“With malice toward none; with charity for all; with firmness in the right, as God gives us to see the right, let us strive on to finish the work we are in” (Abraham Lincoln).

WOULD THOSE WHO KNOW YOU DESCRIBE YOU AS “FIRM”? I hope they would. The old saying is true: “You’ve got to stand for something or you’ll fall for anything.” But I hope that when you show firmness it will be carefully considered and rightly motivated.

La Rochefoucauld, who liked to look on the cynical side of things, said, “Often we are firm from weakness, and audacious from timidity.” As much as I hate to admit it, he was telling the truth. Too many times, our firmness comes not from the steady assurance of a strong, well thought-out conviction, but from the suspicion that we may be in an indefensible posture. When we are secretly unsure of ourselves, we tend to mask our insecurity by bluster and bravado. In such cases, we need to calm down. Rather than raise our voices, we need to strengthen our arguments, as G. K. Chesterton once said.

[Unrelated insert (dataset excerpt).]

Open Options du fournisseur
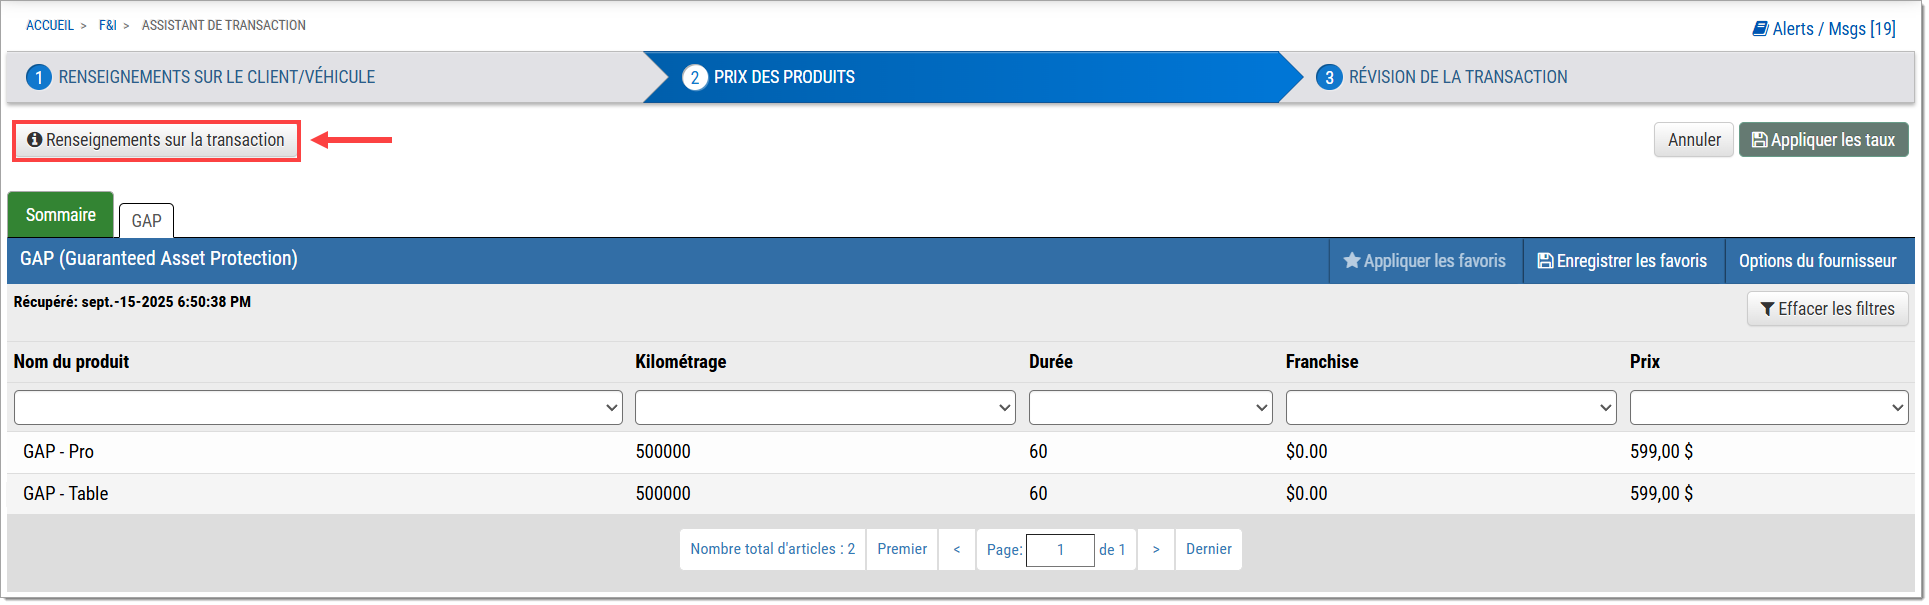Image resolution: width=1929 pixels, height=605 pixels. tap(1817, 261)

One of the most destructive forces in the world is unthinking firmness. When our intellect and our firmness become disconnected, many bad things begin to happen. As Saadi put it, “Intellect, without firmness, is craft and chicanery; and firmness, without intellect, perverseness and obstinacy.” What this means is that there is a time to be firm and a time not to be so. Charles Hole summed it up well: “Deliberate with caution, but act with decision; and yield with graciousness, or oppose with firmness.” At the thinking stage, we should take plenty of time, and if our decision is to yield to another, then we should yield. But if our decision is to take a stand and oppose something that is wrong, then that should not be done weakly but firmly.

In summary, then, we need to be firm and we need to be careful: careful in how we form our convictions and careful in how we defend them. But with that in mind, let’s go back to Abraham Lincoln. On the question of slavery, he had patiently considered the matter and would act with “malice toward none” and “charity for all.” But he was not a wimp when it came to defending what was right. He was firm.

Renew the courage that prevails,
The steady faith that never fails,
And makes us stand in every fight
Firm as a fortress to defend the right.